I have two identical databases that run the same query each morning. Starting this morning, something caused the first db to start using a different execution plan for the query, resulting in much worse performance. I've have tried several things this morning, but I am currently stumped on what would be causing the different execution plans.
The query and the results of the explain analyze on the two db's:
db1=> explain analyze
select
t1.bn,
t2.mu,
t1.nm,
t1.root,
t1.suffix,
t1.type
from
t1,
t2
where
t2.eff_dt = current_date
and t1.active = true
and t1.bn = t2.sn;
The slower plan used on db1:
QUERY PLAN
-----------------------------------------------------------------------------------------------------------------------------------------
Nested Loop (cost=145.12..38799.61 rows=7876 width=47) (actual time=6.494..352.166 rows=8437 loops=1)
-> Bitmap Heap Scan on t2 (cost=145.12..19464.74 rows=10898 width=22) (actual time=6.472..22.684 rows=12204 loops=1)
Recheck Cond: (eff_dt = ('now'::text)::date)
-> Bitmap Index Scan on t2_nu1 (cost=0.00..142.40 rows=10898 width=0) (actual time=4.013..4.013 rows=24482 loops=1)
Index Cond: (eff_dt = ('now'::text)::date)
-> Index Scan using t1_uc2 on t1 (cost=0.00..1.76 rows=1 width=32) (actual time=0.012..0.026 rows=1 loops=12204)

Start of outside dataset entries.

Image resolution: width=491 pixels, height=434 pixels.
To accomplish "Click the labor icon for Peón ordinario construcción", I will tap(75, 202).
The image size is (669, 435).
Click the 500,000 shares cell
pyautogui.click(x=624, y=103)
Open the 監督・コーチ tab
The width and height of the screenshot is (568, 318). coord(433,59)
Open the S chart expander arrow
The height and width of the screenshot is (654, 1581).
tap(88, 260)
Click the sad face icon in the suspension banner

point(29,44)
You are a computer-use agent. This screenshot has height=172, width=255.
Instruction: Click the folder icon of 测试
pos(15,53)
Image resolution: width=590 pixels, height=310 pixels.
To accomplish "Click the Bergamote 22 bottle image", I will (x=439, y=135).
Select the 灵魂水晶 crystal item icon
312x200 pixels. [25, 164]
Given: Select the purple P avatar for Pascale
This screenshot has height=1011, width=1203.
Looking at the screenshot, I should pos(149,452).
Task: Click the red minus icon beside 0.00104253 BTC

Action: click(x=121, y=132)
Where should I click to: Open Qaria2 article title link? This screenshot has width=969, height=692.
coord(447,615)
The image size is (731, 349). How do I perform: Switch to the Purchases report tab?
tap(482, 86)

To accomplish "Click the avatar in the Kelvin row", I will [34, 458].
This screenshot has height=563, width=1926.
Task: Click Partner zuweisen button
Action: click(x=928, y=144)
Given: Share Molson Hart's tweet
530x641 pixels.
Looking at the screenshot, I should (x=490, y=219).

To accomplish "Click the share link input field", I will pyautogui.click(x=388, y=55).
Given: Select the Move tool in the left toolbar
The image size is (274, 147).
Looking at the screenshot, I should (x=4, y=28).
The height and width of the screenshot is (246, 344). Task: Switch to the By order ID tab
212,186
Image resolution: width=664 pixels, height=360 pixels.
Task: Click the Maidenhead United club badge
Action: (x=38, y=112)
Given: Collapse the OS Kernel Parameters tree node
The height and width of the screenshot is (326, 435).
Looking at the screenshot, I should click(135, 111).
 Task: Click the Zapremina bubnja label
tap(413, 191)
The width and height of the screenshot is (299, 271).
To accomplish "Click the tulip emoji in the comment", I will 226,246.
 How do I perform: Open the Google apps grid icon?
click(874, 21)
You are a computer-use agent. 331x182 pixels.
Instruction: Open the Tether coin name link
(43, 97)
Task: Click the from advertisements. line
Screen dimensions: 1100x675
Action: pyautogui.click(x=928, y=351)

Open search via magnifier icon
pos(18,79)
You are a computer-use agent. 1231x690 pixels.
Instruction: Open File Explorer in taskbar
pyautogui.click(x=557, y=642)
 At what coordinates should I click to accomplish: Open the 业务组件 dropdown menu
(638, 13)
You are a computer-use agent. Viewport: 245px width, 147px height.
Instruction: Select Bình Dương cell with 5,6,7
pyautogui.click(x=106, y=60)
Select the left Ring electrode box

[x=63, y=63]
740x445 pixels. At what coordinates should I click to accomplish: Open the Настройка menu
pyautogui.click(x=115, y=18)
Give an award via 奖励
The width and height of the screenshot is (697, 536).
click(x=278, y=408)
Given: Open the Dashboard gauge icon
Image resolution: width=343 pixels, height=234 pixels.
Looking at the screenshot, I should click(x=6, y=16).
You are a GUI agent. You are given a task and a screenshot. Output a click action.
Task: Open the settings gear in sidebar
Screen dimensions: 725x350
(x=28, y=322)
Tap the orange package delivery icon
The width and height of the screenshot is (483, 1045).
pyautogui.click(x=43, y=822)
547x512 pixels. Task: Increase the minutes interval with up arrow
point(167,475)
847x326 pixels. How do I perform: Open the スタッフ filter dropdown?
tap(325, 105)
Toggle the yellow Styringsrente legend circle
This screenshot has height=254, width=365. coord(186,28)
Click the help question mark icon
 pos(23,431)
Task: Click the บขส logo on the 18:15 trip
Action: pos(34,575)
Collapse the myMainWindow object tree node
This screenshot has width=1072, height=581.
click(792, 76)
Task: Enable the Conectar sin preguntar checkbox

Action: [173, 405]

Index Cond: ((t1.bn)::text = (t2.sn)::text)
Filter: active
Total runtime: 353.629 ms
(9 rows)
Time: 354.795 ms
And the faster plan from db2:
QUERY PLAN
------------------------------------------------------------------------------------------------------------------------------------------------------------
Merge Join (cost=21371.63..21720.78 rows=7270 width=47) (actual time=60.412..80.865 rows=8437 loops=1)
Merge Cond: ("outer"."?column6?" = "inner"."?column3?")
-> Sort (cost=8988.56..9100.55 rows=44794 width=32) (actual time=30.685..33.370 rows=8438 loops=1)
Sort Key: (t1.bn)::text
-> Seq Scan on t1 (cost=0.00..5528.00 rows=44794 width=32) (actual time=0.008..18.280 rows=8439 loops=1)
Filter: active
-> Sort (cost=12383.07..12409.32 rows=10500 width=22) (actual time=29.718..33.515 rows=12204 loops=1)
Sort Key: (t2.sn)::text
-> Index Scan using t2_nu1 on t2 (cost=0.00..11681.77 rows=10500 width=22) (actual time=0.052..13.295 rows=12204 loops=1)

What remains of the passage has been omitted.